スポーツの名門校ということで、数多くの社会人スポーツ選手を輩出しており、古くは元阪神タイガース監督の岡田彰布、格闘家の前田日明も本校の出身である。更に、文化人としては芥川賞作家でお笑い芸人の又吉直樹、落語家の月亭八光も本校出身。
■部活動
サッカー部は全国大会35回出場、硬式野球部は甲子園14回出場、水泳部もインターハイ33年連続出場。男子バスケ・陸上競技・柔道・創作ダンスなどの各部も全国レベル。文化系クラブも、ジャズバンド・フォークソング・釣り・料理・歴史研究など多彩である。
■関西大学への進学
2020年度では卒業生数338名(特進・文理)+74名(スポーツ)のうち260名が関西大学に進学。卒業生数に対する関大進学者の割合は63%になる。本校の説明会では、関大への内部進学率が80%を超える数字を示されるが、これは「内部進学”希望者”に対する実進学者」の割合なので、要注意。
尚、関大へ進学を希望しても進学できない生徒については、基礎学力の不足が原因とのことである。
■男女比
約10年前まで男子校であった本校生徒の女子率は例年35%程度の推移であるが、2020年度の中1は女子率41%となった。
■中学入試
入試は以下の3回に分かれる。
◎初日午前の「1次入試」
◎初日17時からの「2次A入試」
◎翌日18時からの「2次B入試」
2020年春の受験者数は「1次」88名、「2次A」473名、「2次B」294名で、
「2次A・B」は夕方以降の実施であることから、本校は第一志望よりも併願校としての受験者の方が圧倒的に多い。
午前中に本命校を受験してきた受験生を、夕方に本校ですくい取っていく入試形態。
その夕方入試「2次A」の併願者は関大一中40%、同志社香里11%、関大中等部8%、他同志社系5%、関学系4%、立命館系4%、近大付属2%で、本校はとにかく<大学付属>に行きたい希望者の受け皿になっていると言える。

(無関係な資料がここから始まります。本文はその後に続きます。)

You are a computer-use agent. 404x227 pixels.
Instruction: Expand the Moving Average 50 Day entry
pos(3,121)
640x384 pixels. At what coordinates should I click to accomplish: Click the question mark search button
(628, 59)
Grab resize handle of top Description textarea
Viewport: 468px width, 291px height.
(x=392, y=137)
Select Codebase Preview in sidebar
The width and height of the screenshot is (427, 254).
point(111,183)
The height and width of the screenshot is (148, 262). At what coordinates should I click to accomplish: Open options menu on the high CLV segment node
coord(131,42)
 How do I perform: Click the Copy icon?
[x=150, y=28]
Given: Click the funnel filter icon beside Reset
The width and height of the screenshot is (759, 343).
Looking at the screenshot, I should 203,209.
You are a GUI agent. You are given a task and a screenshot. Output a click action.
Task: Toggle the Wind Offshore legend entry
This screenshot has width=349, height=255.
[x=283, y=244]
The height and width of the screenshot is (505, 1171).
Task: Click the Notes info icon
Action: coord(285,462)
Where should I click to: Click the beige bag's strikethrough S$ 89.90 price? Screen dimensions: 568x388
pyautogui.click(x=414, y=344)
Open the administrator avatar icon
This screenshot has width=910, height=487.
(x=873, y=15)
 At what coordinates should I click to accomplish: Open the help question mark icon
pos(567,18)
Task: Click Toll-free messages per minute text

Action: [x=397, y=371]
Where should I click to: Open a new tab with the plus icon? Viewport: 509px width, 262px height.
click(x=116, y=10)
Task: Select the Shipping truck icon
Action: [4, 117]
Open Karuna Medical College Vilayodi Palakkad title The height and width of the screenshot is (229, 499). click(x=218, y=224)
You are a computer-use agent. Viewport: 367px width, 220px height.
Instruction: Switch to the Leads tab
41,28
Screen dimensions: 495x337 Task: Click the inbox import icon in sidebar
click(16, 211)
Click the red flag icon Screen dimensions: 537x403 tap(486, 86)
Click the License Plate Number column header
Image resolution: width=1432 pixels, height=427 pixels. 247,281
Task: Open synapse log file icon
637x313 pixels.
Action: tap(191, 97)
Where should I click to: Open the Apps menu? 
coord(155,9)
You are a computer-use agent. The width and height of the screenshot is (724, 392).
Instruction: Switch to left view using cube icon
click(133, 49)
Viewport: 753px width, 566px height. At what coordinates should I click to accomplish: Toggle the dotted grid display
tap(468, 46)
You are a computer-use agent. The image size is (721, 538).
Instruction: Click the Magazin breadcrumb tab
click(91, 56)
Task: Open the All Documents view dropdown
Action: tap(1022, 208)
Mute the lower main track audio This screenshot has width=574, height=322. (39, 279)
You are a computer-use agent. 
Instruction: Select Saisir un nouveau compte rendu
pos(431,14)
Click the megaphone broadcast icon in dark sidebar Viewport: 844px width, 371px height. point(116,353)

五ツ木・駸々堂の偏差値を見ても、「1次」合格者のボーダーSS46、「2次A・B」合格者のボーダーSS53と差が大きい。
■まとめ
関西大学との中大連携、高大連携プログラムを活発化させており、充実した6年間または3年間を過ごせることだろう。説明会の方は、途中の休憩時間を挟んだ中高別の時間枠でそれぞれ同一内容の校長スピーチなどが入り、冗長的な印象も否めかなった。資料収納のために配布された布バッグも、立派だが重くて使い勝手が悪く、そういったセンスの問題が先述の「受け皿校」らしい部分なのかもしれない。
しかし、説明会終了後に大勢の塾関係者が個別相談ブースに並んだり、学校案内パンフレットを塾生向けに大量に持ち帰ろうとする大手塾関係者を見ると、その熱気は例えば早稲田摂陵のそれとは全く異なるものがあり、関大という地元の歴史ある大学に直結している実感とでも言うのだろうか、そういう意味で本校は「人気校」と言って間違いではないだろう。